- [Task brief] Copy each line of the records below that has "computer" in it.

- - -

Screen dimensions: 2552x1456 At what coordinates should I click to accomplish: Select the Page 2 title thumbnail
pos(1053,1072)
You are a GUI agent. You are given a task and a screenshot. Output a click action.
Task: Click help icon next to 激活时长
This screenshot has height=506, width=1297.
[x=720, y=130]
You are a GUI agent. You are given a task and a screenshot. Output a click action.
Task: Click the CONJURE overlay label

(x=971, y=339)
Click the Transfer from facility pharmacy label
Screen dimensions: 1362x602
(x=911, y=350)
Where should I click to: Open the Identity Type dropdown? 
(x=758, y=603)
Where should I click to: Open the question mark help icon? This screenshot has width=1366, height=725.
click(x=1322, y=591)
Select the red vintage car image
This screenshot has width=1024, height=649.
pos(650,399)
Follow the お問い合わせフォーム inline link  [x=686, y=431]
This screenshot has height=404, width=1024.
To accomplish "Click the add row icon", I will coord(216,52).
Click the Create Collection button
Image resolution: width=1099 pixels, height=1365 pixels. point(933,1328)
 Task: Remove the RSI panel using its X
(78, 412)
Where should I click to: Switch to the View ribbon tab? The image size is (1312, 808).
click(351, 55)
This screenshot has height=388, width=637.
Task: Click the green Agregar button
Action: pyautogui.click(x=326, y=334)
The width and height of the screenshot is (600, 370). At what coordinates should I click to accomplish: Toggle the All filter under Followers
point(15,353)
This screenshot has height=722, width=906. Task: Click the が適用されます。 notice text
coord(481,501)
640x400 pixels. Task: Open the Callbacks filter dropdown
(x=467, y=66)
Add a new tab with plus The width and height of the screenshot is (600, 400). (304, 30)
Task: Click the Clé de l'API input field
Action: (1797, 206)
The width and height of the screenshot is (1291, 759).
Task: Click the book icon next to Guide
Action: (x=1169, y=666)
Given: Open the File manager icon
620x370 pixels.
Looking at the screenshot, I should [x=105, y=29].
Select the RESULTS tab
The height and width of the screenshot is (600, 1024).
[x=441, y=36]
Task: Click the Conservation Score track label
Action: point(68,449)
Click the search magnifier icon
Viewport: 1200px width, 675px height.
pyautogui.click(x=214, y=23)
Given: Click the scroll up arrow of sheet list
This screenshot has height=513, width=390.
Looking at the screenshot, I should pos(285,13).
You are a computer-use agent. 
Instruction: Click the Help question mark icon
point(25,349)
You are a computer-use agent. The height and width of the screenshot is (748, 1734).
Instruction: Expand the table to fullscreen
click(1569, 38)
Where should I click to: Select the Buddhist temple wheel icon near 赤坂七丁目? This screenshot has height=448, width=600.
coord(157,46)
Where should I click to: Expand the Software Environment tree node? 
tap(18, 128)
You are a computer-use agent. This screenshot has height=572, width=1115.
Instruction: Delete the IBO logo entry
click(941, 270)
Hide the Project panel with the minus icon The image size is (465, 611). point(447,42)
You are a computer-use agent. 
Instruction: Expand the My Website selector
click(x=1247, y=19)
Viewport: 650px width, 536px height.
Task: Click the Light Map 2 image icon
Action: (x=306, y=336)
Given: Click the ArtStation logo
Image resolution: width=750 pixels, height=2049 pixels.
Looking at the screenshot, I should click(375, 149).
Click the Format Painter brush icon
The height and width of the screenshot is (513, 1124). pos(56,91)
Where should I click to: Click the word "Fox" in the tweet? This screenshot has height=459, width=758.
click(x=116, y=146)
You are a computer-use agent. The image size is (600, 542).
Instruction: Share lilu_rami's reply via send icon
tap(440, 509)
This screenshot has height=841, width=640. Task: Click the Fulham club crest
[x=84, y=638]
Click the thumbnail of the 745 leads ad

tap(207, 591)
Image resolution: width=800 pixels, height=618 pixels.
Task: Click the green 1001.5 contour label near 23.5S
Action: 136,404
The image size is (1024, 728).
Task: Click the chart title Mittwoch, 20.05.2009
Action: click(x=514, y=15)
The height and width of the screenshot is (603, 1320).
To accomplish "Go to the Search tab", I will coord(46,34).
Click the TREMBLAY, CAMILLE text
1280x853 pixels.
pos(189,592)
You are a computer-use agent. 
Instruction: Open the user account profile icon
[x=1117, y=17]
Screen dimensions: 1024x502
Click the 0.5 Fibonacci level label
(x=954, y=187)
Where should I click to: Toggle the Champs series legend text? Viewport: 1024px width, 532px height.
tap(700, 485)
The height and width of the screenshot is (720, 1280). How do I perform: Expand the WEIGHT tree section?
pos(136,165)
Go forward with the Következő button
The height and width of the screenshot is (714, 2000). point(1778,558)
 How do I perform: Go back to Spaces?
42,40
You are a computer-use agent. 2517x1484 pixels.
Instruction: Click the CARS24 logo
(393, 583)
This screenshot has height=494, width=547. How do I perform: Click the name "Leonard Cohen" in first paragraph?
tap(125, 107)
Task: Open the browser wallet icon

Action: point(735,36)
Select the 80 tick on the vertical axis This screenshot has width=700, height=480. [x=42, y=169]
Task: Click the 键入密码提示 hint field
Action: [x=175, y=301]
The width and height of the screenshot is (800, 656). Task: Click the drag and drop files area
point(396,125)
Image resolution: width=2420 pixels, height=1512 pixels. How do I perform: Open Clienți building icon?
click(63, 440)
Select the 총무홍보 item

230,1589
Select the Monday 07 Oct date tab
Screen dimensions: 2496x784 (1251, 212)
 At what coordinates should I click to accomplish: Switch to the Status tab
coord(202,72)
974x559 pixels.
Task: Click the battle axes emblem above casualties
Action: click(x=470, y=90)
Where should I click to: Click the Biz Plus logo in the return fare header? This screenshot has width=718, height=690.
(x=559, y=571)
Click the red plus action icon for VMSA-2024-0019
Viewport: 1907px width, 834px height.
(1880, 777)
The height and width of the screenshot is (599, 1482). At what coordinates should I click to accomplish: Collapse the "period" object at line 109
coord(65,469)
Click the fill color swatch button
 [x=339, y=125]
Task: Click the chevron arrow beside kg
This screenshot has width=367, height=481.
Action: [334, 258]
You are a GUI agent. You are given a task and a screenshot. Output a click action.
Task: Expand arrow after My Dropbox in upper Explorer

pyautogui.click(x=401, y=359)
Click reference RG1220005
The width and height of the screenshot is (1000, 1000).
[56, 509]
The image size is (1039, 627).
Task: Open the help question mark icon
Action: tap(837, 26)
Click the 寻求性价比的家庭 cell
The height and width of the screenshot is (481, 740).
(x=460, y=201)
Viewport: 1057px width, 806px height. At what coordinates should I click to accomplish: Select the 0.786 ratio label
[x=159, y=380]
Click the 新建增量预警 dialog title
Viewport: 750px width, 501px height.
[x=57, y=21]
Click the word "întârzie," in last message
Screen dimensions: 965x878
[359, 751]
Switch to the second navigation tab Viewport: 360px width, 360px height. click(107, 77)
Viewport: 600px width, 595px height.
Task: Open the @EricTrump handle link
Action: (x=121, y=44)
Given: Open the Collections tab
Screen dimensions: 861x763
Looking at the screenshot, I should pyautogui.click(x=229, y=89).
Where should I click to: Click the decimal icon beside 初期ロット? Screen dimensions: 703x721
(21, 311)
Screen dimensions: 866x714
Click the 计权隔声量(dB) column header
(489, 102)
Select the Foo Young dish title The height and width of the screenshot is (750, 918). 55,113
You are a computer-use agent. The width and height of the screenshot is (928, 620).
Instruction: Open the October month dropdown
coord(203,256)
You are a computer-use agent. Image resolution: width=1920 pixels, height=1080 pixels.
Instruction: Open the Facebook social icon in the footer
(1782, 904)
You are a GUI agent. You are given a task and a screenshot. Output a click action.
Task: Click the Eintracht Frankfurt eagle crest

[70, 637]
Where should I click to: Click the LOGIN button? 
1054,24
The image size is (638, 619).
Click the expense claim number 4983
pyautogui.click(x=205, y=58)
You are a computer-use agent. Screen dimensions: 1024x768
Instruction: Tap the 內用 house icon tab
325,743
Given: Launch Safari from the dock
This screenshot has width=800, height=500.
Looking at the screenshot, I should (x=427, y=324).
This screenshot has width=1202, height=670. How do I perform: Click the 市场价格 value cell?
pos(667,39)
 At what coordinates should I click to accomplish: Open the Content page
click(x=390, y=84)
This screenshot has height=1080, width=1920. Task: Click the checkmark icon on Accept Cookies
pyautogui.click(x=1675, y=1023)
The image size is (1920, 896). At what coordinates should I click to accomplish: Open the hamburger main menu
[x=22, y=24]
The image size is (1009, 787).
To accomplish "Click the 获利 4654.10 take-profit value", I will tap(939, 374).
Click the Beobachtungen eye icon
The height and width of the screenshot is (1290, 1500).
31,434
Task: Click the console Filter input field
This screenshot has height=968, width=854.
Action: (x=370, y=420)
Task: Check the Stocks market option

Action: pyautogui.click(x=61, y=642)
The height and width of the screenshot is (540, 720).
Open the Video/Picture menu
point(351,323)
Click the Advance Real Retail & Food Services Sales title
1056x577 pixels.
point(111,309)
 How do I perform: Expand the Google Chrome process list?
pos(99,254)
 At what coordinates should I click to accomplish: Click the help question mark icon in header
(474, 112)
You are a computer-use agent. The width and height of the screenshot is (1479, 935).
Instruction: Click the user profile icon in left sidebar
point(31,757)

- - -

- [Output for this exercise]
You are a computer-use agent. 
You are a computer-use agent. The height and width of the screenshot is (748, 1734).
You are a computer-use agent. This screenshot has height=572, width=1115.
You are a computer-use agent. 
You are a computer-use agent. The image size is (600, 542).
You are a computer-use agent. 
You are a computer-use agent. 2517x1484 pixels.
You are a computer-use agent. The width and height of the screenshot is (928, 620).
You are a computer-use agent. Image resolution: width=1920 pixels, height=1080 pixels.
You are a computer-use agent. Screen dimensions: 1024x768
You are a computer-use agent. The width and height of the screenshot is (1479, 935).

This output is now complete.